The predominance of ACEI, BB, CCB, thiazide-type diuretic, and ARB, also indicates that newer drugs with novel mechanisms of action, such as aliskiren and eplerenone, have been minimally adopted into practice. All prominently used medications were more than 12 years old.

We observed an association of ACEI use with better BP control and CCB with worse control. Although differences in drug effectiveness may contribute to these findings, other explanations may be possible, including the sequence by which drugs are selected and differences in the populations treated with these 2 drug classes (e.g., use of CCBs is more common in African Americans, who generally had worse control than other subpopulations).

There are several limitations that exist within our study. The sample analyzed may differ from the general population of Americans with HTN. Patient and physician characteristics collected on the survey are also limited. Additionally, patients making multiple visits in 2014 could have contributed more data to the national weighted projections, a potential bias that could have been reflected in our study results. We are also not able to identify other concomitant indications for antihypertensive medications such as chronic kidney disease, coronary heart disease, congestive heart failure, and atrial fibrillation, which could affect treatment indication and selection of drug class. The NDTI does not account patient adherence to medications, but represents the prescription orders generated by physicians. While more complicated patients may be over-represented among those seen in doctors’ offices, patients in this audit may show better BP control given their access to prescription medications and outpatient care.
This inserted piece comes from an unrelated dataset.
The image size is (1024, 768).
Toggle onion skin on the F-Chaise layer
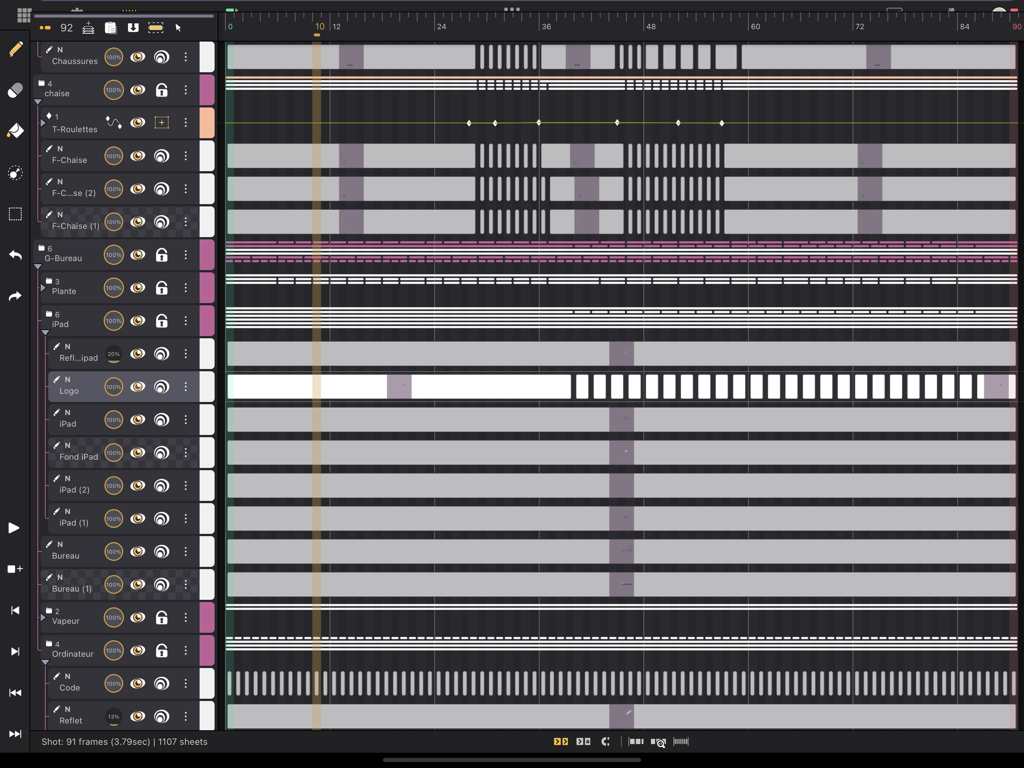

In conclusions, the treatment of HTN in 2014 predominantly involved 5 major classes of drugs: ACEIs, thiazide diuretics, ARBs, CCBs, and beta-blockers with overwhelming use of older agents. Given the studied patients’ access to outpatient care and medications, observed BP control was suboptimal. Our findings indicate a need for focused efforts to improve BP control, particularly in the 24% of treated patients with SBP ≥150.

DISCLOSURE

Dr. Stafford was supported by a mid-career mentoring award (NIH K24 HL086703) and serves as an unpaid member of a QuintilesIMS scientific advisory committee. The other author declared no conflict of interest.